EXERCISE DESCRIPTION: In the records below, find every line with the word "student" and copy it.

PROVIDED RECORDS:

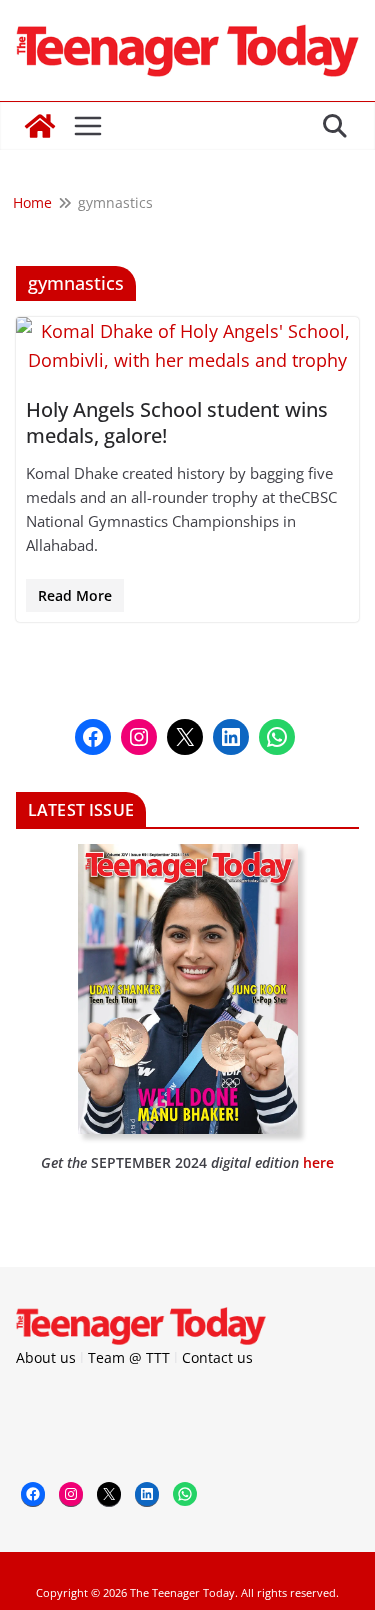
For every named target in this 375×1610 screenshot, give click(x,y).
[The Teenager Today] (40, 126)
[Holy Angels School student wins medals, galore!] (187, 346)
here (318, 1162)
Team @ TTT (129, 1357)
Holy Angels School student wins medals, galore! (177, 422)
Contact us (217, 1357)
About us (46, 1357)
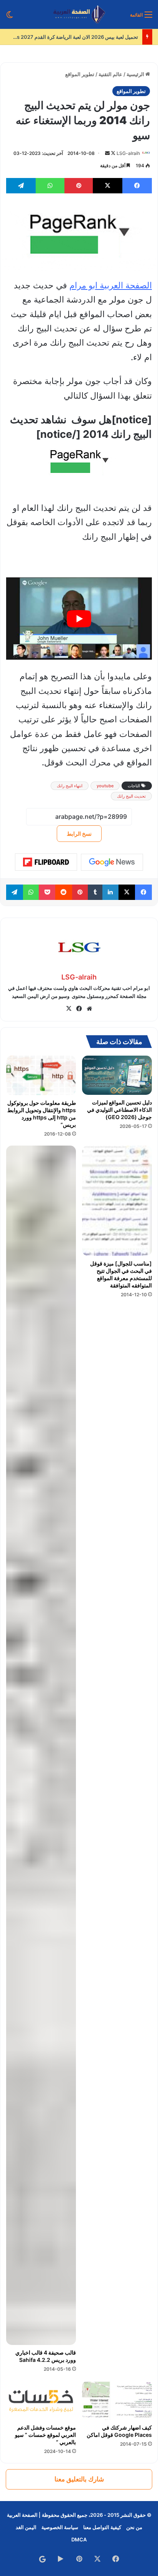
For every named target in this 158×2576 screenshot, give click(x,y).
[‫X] (68, 1008)
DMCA (79, 2539)
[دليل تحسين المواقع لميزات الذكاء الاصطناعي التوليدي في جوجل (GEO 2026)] (117, 1075)
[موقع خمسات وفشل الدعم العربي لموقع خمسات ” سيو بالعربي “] (41, 2400)
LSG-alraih (128, 153)
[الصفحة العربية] (79, 14)
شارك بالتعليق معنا (79, 2479)
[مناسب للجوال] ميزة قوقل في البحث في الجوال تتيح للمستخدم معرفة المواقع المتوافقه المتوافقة (121, 1274)
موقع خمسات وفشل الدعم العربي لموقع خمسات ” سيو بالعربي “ (45, 2434)
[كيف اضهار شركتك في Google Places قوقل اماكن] (117, 2400)
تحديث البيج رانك (131, 796)
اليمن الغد (26, 2527)
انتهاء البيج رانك (69, 785)
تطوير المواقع (79, 74)
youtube (105, 785)
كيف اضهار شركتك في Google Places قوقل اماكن (119, 2431)
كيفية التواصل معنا (102, 2527)
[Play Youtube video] (79, 618)
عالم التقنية (110, 74)
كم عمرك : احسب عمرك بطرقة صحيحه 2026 (90, 37)
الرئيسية (136, 74)
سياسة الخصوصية (59, 2527)
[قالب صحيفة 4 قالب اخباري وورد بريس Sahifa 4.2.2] (41, 1745)
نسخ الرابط (79, 833)
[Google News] (112, 862)
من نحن (134, 2527)
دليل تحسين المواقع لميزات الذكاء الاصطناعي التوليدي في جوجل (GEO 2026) (119, 1109)
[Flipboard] (46, 862)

EXERCISE SOLUTION:
[Holy Angels School student wins medals, galore!] (187, 346)
Holy Angels School student wins medals, galore! (177, 422)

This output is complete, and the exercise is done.